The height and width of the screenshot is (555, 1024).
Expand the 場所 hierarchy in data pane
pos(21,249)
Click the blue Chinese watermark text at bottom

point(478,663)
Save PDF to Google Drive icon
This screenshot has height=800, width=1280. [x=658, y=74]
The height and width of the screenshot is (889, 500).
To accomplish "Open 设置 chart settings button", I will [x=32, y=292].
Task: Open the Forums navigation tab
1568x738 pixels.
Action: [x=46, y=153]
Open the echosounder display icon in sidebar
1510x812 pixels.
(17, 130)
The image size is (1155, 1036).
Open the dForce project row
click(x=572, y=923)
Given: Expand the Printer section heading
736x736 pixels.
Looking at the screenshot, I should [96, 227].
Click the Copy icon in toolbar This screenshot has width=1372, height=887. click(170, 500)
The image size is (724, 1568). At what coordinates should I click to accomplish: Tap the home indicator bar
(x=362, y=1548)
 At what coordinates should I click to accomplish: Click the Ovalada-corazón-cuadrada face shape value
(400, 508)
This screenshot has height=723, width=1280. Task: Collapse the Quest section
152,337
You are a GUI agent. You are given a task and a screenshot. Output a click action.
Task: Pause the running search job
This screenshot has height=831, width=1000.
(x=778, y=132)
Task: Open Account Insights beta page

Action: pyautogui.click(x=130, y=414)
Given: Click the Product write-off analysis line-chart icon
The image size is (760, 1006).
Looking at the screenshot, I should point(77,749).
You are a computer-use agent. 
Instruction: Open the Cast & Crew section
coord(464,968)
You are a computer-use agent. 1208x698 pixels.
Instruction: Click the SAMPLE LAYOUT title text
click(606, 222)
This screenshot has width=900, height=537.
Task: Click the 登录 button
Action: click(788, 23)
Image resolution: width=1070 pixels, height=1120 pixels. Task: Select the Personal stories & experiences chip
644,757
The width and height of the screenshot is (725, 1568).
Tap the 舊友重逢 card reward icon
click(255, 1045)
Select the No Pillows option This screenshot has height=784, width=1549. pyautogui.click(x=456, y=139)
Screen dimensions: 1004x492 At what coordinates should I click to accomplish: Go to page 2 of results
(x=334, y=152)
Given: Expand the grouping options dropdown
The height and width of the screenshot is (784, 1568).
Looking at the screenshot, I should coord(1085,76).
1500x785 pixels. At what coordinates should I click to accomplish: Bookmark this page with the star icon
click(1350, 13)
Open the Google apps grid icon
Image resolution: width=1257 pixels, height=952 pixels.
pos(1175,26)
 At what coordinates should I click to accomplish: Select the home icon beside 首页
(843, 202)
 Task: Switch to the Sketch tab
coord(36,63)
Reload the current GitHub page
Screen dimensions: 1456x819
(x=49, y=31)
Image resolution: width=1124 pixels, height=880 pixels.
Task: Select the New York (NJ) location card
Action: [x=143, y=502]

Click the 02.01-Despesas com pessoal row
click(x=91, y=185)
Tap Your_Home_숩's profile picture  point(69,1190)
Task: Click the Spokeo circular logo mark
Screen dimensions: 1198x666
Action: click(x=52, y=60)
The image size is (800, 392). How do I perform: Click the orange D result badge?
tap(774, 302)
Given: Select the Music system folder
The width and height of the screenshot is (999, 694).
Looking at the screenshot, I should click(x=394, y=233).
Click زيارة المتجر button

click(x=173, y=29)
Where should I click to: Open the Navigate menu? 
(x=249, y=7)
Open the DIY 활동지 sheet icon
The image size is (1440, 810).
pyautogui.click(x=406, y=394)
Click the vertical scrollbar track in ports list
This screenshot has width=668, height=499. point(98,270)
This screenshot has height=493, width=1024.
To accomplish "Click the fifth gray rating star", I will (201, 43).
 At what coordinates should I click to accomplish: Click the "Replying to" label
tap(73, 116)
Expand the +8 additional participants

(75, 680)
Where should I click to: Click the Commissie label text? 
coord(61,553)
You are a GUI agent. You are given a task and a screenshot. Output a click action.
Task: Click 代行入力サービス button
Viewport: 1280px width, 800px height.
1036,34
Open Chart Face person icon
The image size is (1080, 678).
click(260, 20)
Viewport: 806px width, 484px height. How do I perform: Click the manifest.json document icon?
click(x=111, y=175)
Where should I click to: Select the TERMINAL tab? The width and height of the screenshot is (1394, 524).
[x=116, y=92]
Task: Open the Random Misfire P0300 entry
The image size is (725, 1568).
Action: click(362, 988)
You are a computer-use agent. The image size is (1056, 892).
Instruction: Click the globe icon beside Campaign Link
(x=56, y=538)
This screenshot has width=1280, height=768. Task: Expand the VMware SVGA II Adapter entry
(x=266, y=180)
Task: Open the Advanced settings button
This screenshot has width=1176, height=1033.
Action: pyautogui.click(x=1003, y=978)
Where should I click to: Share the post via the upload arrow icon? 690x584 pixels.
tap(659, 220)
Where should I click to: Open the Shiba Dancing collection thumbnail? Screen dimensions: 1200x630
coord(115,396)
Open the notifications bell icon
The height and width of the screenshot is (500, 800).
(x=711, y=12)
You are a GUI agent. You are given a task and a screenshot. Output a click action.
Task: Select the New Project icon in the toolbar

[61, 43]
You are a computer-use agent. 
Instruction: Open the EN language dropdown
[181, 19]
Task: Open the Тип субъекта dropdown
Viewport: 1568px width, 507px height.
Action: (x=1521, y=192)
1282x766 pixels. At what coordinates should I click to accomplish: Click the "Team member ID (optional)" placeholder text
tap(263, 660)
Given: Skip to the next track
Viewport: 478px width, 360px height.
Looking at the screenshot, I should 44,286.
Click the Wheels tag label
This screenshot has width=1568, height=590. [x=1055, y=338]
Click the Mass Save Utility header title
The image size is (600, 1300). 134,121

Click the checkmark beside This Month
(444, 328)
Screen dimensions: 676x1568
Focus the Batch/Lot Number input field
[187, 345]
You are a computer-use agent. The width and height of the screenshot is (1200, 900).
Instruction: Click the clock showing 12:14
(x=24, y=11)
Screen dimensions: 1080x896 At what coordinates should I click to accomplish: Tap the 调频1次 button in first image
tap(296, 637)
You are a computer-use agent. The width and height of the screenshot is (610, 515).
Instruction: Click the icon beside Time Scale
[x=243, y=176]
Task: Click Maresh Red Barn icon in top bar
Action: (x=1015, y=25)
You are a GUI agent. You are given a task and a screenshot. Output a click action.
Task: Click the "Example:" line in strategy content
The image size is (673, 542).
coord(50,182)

THE TASK:
The material above needs to be reproduced exactly as written.

REPLY TO THE TASK:
The height and width of the screenshot is (555, 1024).
Expand the 場所 hierarchy in data pane
pos(21,249)
Click the blue Chinese watermark text at bottom

point(478,663)
Save PDF to Google Drive icon
This screenshot has height=800, width=1280. [x=658, y=74]
The height and width of the screenshot is (889, 500).
To accomplish "Open 设置 chart settings button", I will [x=32, y=292].
Task: Open the Forums navigation tab
1568x738 pixels.
Action: [x=46, y=153]
Open the echosounder display icon in sidebar
1510x812 pixels.
(17, 130)
The image size is (1155, 1036).
Open the dForce project row
click(x=572, y=923)
Given: Expand the Printer section heading
736x736 pixels.
Looking at the screenshot, I should [96, 227].
Click the Copy icon in toolbar This screenshot has width=1372, height=887. click(170, 500)
The image size is (724, 1568). At what coordinates should I click to accomplish: Tap the home indicator bar
(x=362, y=1548)
 At what coordinates should I click to accomplish: Click the Ovalada-corazón-cuadrada face shape value
(400, 508)
This screenshot has height=723, width=1280. Task: Collapse the Quest section
152,337
You are a GUI agent. You are given a task and a screenshot. Output a click action.
Task: Pause the running search job
This screenshot has height=831, width=1000.
(x=778, y=132)
Task: Open Account Insights beta page

Action: pyautogui.click(x=130, y=414)
Given: Click the Product write-off analysis line-chart icon
The image size is (760, 1006).
Looking at the screenshot, I should point(77,749).
You are a computer-use agent. 
Instruction: Open the Cast & Crew section
coord(464,968)
You are a computer-use agent. 1208x698 pixels.
Instruction: Click the SAMPLE LAYOUT title text
click(606, 222)
This screenshot has width=900, height=537.
Task: Click the 登录 button
Action: click(788, 23)
Image resolution: width=1070 pixels, height=1120 pixels. Task: Select the Personal stories & experiences chip
644,757
The width and height of the screenshot is (725, 1568).
Tap the 舊友重逢 card reward icon
click(255, 1045)
Select the No Pillows option This screenshot has height=784, width=1549. pyautogui.click(x=456, y=139)
Screen dimensions: 1004x492 At what coordinates should I click to accomplish: Go to page 2 of results
(x=334, y=152)
Given: Expand the grouping options dropdown
The height and width of the screenshot is (784, 1568).
Looking at the screenshot, I should coord(1085,76).
1500x785 pixels. At what coordinates should I click to accomplish: Bookmark this page with the star icon
click(1350, 13)
Open the Google apps grid icon
Image resolution: width=1257 pixels, height=952 pixels.
pos(1175,26)
 At what coordinates should I click to accomplish: Select the home icon beside 首页
(843, 202)
 Task: Switch to the Sketch tab
coord(36,63)
Reload the current GitHub page
Screen dimensions: 1456x819
(x=49, y=31)
Image resolution: width=1124 pixels, height=880 pixels.
Task: Select the New York (NJ) location card
Action: [x=143, y=502]

Click the 02.01-Despesas com pessoal row
click(x=91, y=185)
Tap Your_Home_숩's profile picture  point(69,1190)
Task: Click the Spokeo circular logo mark
Screen dimensions: 1198x666
Action: click(x=52, y=60)
The image size is (800, 392). How do I perform: Click the orange D result badge?
tap(774, 302)
Given: Select the Music system folder
The width and height of the screenshot is (999, 694).
Looking at the screenshot, I should click(x=394, y=233).
Click زيارة المتجر button

click(x=173, y=29)
Where should I click to: Open the Navigate menu? 
(x=249, y=7)
Open the DIY 활동지 sheet icon
The image size is (1440, 810).
pyautogui.click(x=406, y=394)
Click the vertical scrollbar track in ports list
This screenshot has width=668, height=499. point(98,270)
This screenshot has height=493, width=1024.
To accomplish "Click the fifth gray rating star", I will (201, 43).
 At what coordinates should I click to accomplish: Click the "Replying to" label
tap(73, 116)
Expand the +8 additional participants

(75, 680)
Where should I click to: Click the Commissie label text? 
coord(61,553)
You are a GUI agent. You are given a task and a screenshot. Output a click action.
Task: Click 代行入力サービス button
Viewport: 1280px width, 800px height.
1036,34
Open Chart Face person icon
The image size is (1080, 678).
click(260, 20)
Viewport: 806px width, 484px height. How do I perform: Click the manifest.json document icon?
click(x=111, y=175)
Where should I click to: Select the TERMINAL tab? The width and height of the screenshot is (1394, 524).
[x=116, y=92]
Task: Open the Random Misfire P0300 entry
The image size is (725, 1568).
Action: click(362, 988)
You are a computer-use agent. The image size is (1056, 892).
Instruction: Click the globe icon beside Campaign Link
(x=56, y=538)
This screenshot has width=1280, height=768. Task: Expand the VMware SVGA II Adapter entry
(x=266, y=180)
Task: Open the Advanced settings button
This screenshot has width=1176, height=1033.
Action: pyautogui.click(x=1003, y=978)
Where should I click to: Share the post via the upload arrow icon? 690x584 pixels.
tap(659, 220)
Where should I click to: Open the Shiba Dancing collection thumbnail? Screen dimensions: 1200x630
coord(115,396)
Open the notifications bell icon
The height and width of the screenshot is (500, 800).
(x=711, y=12)
You are a GUI agent. You are given a task and a screenshot. Output a click action.
Task: Select the New Project icon in the toolbar

[61, 43]
You are a computer-use agent. 
Instruction: Open the EN language dropdown
[181, 19]
Task: Open the Тип субъекта dropdown
Viewport: 1568px width, 507px height.
Action: (x=1521, y=192)
1282x766 pixels. At what coordinates should I click to accomplish: Click the "Team member ID (optional)" placeholder text
tap(263, 660)
Given: Skip to the next track
Viewport: 478px width, 360px height.
Looking at the screenshot, I should 44,286.
Click the Wheels tag label
This screenshot has width=1568, height=590. [x=1055, y=338]
Click the Mass Save Utility header title
The image size is (600, 1300). 134,121

Click the checkmark beside This Month
(444, 328)
Screen dimensions: 676x1568
Focus the Batch/Lot Number input field
[187, 345]
You are a computer-use agent. The width and height of the screenshot is (1200, 900).
Instruction: Click the clock showing 12:14
(x=24, y=11)
Screen dimensions: 1080x896 At what coordinates should I click to accomplish: Tap the 调频1次 button in first image
tap(296, 637)
You are a computer-use agent. The width and height of the screenshot is (610, 515).
Instruction: Click the icon beside Time Scale
[x=243, y=176]
Task: Click Maresh Red Barn icon in top bar
Action: (x=1015, y=25)
You are a GUI agent. You are given a task and a screenshot. Output a click action.
Task: Click the "Example:" line in strategy content
The image size is (673, 542).
coord(50,182)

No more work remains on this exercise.